▶ Passage provided
A live Magento 2 store went from a 20% to an 86% AEO score — and the first jump took under an hour. Here’s the exact sequence of changes, the full audit history, what we deliberately left untouched, and the one thing that quietly pulled the score back down.
TL;DR
- A default Magento 2 install scored 20% (“Critical”) for AI visibility — generative search engines were effectively locked out.
- With free, open-source modules it reached 86% (“Excellent”), tracked across 33 audits. The first two fixes alone — done in well under an hour — moved it from 20% to 37%.
- We expected structured data to do the heavy lifting. The first big jump actually came from a one-line
robots.txtchange. - The score later eased back to 79% (“Good”) — nothing broke; the files simply went stale. Freshness turned out to matter as much as correctness.
Methodology
Before the story, the setup — so the numbers are reproducible rather than anecdotal.
- Store
- Magento Open Source 2.4.x
- Environment
- Live demo store
- Period
- 7–27 June 2026 (calendar)
- Active work
- Hours, not days
- Audits
- 33 (29 in rolling 30 days)
- Tool
angeo:aeo:audit(open-source CLI)- Signals scored
- 15+, individually weighted
A word on timing, since it’s easy to misread. The audits span three weeks of calendar time, but that’s not how long the work took — most days nothing was touched. The hands-on effort was a handful of short sessions: the first two fixes took well under an hour and the full optimization a few hours spread across those sessions. That matches the rule of thumb we quote elsewhere — a typical mid-size store reaches a strong score in roughly 90 minutes of focused work. The calendar span here exists because we also wanted to observe what happens when a store is then left alone (see “the plot twist” below).
The brand-visibility checks rely on querying live AI models directly. As a registered member of the Anthropic Claude Partner Network, we test recall and citation against Claude, ChatGPT, Gemini and Perplexity as part of our day-to-day module work — so these measurements come from hands-on practice with the models, not secondhand reporting.

▶ Records
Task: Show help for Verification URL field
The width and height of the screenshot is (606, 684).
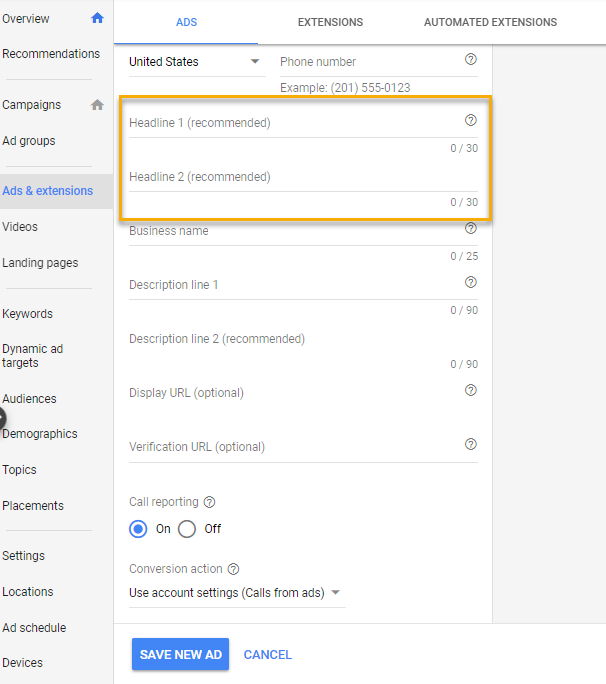Action: click(471, 444)
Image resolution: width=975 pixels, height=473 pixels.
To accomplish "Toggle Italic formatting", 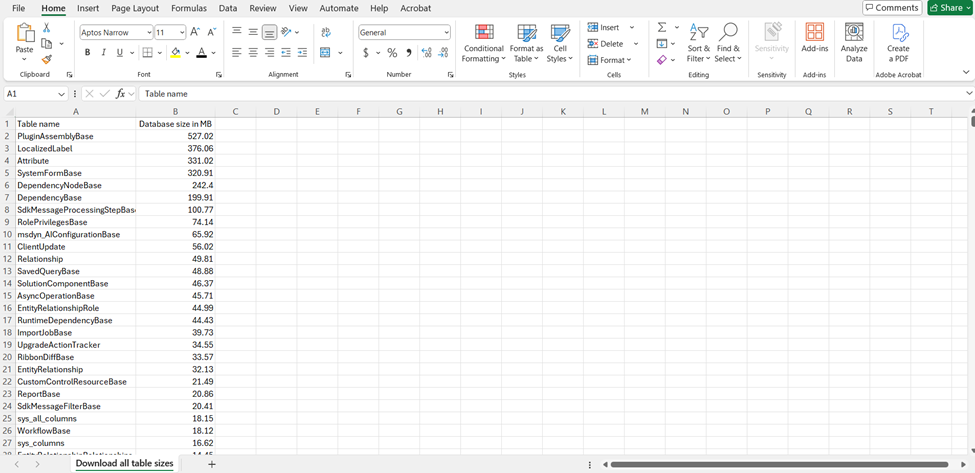I will click(x=103, y=53).
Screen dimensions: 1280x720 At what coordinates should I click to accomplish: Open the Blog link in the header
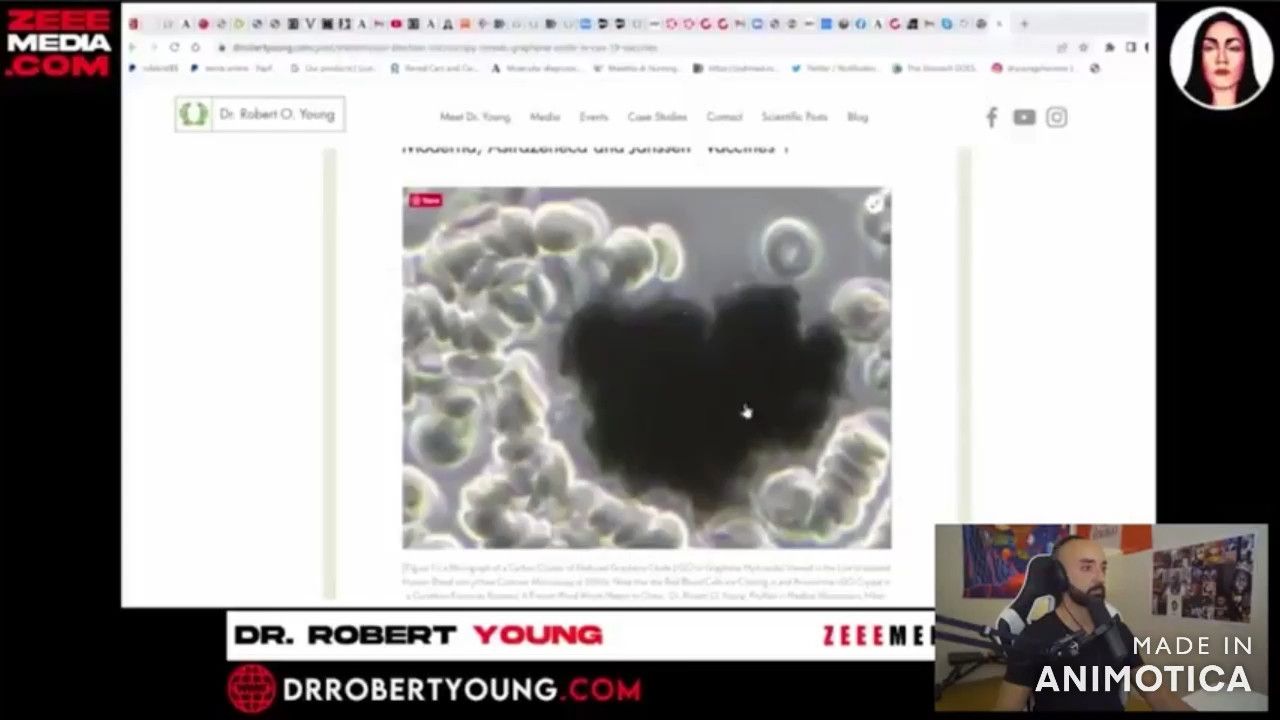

▶ Explore the material
a: What score did the default Magento 2 install receive for AI visibility, according to the Magento AEO write-up?
b: Write out the part of the Magento AEO write-up starting at "A live Magento" and ending at "effectively locked out.".

▶ Problem solutions
a: 20%, rated "Critical."

b:
A live Magento 2 store went from a 20% to an 86% AEO score — and the first jump took under an hour. Here’s the exact sequence of changes, the full audit history, what we deliberately left untouched, and the one thing that quietly pulled the score back down.
TL;DR
- A default Magento 2 install scored 20% (“Critical”) for AI visibility — generative search engines were effectively locked out.